What is required — Each line of the data below from the one holding "Image resolution: width=2114" to the one holding "Expand the address", inclusive, is to be reproduced exactly; no other line belongs in the answer.

══════════

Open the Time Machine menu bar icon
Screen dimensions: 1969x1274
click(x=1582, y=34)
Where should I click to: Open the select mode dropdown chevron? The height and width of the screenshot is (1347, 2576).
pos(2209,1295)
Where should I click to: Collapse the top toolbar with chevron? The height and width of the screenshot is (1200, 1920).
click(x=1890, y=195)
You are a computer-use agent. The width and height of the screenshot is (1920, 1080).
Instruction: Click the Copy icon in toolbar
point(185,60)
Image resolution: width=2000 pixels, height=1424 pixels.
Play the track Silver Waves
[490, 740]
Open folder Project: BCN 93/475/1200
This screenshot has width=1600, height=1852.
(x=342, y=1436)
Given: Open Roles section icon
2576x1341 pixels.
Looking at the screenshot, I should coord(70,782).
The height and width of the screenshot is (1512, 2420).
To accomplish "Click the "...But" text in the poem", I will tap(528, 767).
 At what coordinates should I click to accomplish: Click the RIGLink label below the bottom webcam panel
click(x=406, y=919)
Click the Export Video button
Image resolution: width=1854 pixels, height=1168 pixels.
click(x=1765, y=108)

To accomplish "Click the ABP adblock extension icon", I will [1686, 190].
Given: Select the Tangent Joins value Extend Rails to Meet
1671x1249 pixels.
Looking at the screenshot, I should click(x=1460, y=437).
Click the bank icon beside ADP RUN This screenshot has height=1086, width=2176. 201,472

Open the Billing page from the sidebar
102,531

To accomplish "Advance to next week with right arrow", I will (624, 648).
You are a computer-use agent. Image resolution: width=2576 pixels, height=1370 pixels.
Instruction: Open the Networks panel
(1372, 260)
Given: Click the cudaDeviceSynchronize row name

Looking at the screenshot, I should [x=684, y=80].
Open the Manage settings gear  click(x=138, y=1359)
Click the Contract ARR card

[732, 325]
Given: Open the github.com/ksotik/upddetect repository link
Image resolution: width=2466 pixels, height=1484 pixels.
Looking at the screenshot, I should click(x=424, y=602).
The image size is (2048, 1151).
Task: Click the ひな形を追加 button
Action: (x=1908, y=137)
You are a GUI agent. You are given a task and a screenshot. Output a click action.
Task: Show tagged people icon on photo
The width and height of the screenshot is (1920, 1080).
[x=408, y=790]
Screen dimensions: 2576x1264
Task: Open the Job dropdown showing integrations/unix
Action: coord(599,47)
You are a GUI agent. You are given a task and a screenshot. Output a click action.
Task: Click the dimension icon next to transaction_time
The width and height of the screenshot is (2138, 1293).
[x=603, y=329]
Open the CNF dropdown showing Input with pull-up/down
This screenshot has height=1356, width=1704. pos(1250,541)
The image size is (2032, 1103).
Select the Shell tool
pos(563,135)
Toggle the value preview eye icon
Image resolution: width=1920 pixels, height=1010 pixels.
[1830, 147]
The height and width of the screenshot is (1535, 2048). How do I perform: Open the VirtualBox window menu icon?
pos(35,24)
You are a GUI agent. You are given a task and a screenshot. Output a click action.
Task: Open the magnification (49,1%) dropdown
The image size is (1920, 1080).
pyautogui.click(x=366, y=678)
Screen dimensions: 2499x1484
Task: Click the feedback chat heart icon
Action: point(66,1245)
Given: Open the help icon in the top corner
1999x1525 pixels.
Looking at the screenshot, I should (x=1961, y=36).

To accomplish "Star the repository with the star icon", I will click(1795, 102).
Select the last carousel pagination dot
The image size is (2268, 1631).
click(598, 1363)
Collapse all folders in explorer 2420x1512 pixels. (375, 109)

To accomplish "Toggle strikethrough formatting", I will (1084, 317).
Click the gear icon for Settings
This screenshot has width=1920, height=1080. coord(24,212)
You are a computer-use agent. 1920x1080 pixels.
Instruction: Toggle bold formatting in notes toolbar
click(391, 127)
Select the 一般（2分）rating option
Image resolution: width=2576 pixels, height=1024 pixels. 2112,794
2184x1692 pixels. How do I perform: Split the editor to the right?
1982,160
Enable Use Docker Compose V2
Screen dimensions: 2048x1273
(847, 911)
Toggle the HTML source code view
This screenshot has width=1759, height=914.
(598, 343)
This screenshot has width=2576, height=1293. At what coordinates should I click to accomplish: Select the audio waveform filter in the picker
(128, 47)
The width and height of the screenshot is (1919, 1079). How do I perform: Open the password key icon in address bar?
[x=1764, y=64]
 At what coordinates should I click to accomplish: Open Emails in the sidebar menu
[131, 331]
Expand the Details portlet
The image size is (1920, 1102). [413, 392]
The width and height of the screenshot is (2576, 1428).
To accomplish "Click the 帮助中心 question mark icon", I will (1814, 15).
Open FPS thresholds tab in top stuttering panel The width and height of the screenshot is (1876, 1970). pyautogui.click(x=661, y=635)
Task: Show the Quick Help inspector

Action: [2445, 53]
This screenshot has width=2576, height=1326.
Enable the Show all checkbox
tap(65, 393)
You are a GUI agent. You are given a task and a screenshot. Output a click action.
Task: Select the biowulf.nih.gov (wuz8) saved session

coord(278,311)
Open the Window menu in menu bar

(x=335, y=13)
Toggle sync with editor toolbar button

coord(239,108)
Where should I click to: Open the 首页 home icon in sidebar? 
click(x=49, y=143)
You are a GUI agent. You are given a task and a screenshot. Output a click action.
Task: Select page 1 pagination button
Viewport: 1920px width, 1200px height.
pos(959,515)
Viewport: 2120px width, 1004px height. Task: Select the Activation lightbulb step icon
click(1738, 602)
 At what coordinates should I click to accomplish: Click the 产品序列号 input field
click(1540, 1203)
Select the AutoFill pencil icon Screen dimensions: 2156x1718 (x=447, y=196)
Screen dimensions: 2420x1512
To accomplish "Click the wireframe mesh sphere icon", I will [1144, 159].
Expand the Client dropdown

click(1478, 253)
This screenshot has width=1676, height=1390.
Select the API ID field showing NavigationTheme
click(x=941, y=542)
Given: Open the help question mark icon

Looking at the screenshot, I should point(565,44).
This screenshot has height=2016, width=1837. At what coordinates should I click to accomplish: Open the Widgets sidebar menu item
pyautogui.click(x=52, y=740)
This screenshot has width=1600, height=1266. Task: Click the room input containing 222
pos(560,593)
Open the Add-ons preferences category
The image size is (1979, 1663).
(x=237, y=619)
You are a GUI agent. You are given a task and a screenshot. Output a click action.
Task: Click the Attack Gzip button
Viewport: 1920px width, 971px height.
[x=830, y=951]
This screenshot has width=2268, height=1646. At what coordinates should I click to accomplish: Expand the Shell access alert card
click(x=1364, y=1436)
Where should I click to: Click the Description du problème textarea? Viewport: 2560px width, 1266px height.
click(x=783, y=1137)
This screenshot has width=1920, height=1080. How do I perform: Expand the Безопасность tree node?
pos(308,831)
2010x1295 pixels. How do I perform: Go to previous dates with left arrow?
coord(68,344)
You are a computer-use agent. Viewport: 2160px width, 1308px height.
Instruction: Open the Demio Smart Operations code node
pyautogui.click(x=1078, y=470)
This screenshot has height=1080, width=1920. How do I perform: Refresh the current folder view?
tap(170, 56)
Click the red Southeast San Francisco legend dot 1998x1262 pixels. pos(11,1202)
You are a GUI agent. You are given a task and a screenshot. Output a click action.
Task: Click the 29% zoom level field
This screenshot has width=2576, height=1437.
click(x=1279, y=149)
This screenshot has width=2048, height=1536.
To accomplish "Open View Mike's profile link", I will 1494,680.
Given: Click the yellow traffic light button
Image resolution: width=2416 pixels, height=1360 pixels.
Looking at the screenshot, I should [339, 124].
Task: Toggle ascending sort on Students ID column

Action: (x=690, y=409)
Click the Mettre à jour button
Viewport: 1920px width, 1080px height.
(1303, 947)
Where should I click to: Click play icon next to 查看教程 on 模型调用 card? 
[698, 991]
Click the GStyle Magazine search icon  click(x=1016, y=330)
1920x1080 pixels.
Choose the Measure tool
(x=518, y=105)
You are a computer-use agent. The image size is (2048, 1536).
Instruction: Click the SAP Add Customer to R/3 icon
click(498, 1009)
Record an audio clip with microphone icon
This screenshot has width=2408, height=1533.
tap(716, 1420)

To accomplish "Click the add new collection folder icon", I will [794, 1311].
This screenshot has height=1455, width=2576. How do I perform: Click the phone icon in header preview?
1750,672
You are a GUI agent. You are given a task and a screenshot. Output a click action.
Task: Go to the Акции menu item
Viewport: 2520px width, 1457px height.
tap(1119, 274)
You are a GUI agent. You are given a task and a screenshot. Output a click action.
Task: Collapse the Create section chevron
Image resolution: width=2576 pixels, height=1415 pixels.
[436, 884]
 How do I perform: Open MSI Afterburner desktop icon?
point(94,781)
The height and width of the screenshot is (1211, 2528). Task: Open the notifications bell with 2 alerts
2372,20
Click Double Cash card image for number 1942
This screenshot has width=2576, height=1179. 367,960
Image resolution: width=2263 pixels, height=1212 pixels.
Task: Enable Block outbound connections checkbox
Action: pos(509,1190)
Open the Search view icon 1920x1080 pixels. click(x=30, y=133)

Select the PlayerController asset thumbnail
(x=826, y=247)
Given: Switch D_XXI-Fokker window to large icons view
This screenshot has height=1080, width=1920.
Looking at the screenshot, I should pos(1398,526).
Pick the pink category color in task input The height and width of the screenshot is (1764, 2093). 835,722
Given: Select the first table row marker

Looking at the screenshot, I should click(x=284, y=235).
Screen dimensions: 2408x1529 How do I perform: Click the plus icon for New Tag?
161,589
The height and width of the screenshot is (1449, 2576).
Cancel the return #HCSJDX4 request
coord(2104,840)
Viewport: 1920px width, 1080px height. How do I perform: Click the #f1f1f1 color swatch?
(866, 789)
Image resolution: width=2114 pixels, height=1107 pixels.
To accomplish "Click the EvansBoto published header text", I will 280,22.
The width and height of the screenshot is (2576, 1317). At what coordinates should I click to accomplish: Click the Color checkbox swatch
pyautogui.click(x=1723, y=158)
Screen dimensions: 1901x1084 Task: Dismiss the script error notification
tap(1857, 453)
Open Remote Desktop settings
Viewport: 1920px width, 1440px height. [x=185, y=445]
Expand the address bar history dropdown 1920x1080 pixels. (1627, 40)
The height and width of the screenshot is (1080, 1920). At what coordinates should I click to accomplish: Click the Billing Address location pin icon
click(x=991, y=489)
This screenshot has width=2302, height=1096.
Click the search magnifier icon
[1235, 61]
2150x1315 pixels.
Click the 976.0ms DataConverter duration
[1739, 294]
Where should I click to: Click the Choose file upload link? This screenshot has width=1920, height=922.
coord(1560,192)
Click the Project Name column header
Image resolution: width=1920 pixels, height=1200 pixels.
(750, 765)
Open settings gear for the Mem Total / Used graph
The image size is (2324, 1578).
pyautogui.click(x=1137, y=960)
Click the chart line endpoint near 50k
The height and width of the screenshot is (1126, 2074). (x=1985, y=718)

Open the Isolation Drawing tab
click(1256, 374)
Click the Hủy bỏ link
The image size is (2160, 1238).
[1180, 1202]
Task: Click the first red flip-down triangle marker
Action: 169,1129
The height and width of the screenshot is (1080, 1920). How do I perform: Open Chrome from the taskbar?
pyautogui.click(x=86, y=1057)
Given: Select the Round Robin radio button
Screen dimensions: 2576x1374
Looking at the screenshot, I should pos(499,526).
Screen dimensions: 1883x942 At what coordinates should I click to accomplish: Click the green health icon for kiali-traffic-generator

══════════

Response box —
Image resolution: width=2114 pixels, height=1107 pixels.
To accomplish "Click the EvansBoto published header text", I will 280,22.
The width and height of the screenshot is (2576, 1317). At what coordinates should I click to accomplish: Click the Color checkbox swatch
pyautogui.click(x=1723, y=158)
Screen dimensions: 1901x1084 Task: Dismiss the script error notification
tap(1857, 453)
Open Remote Desktop settings
Viewport: 1920px width, 1440px height. [x=185, y=445]
Expand the address bar history dropdown 1920x1080 pixels. (1627, 40)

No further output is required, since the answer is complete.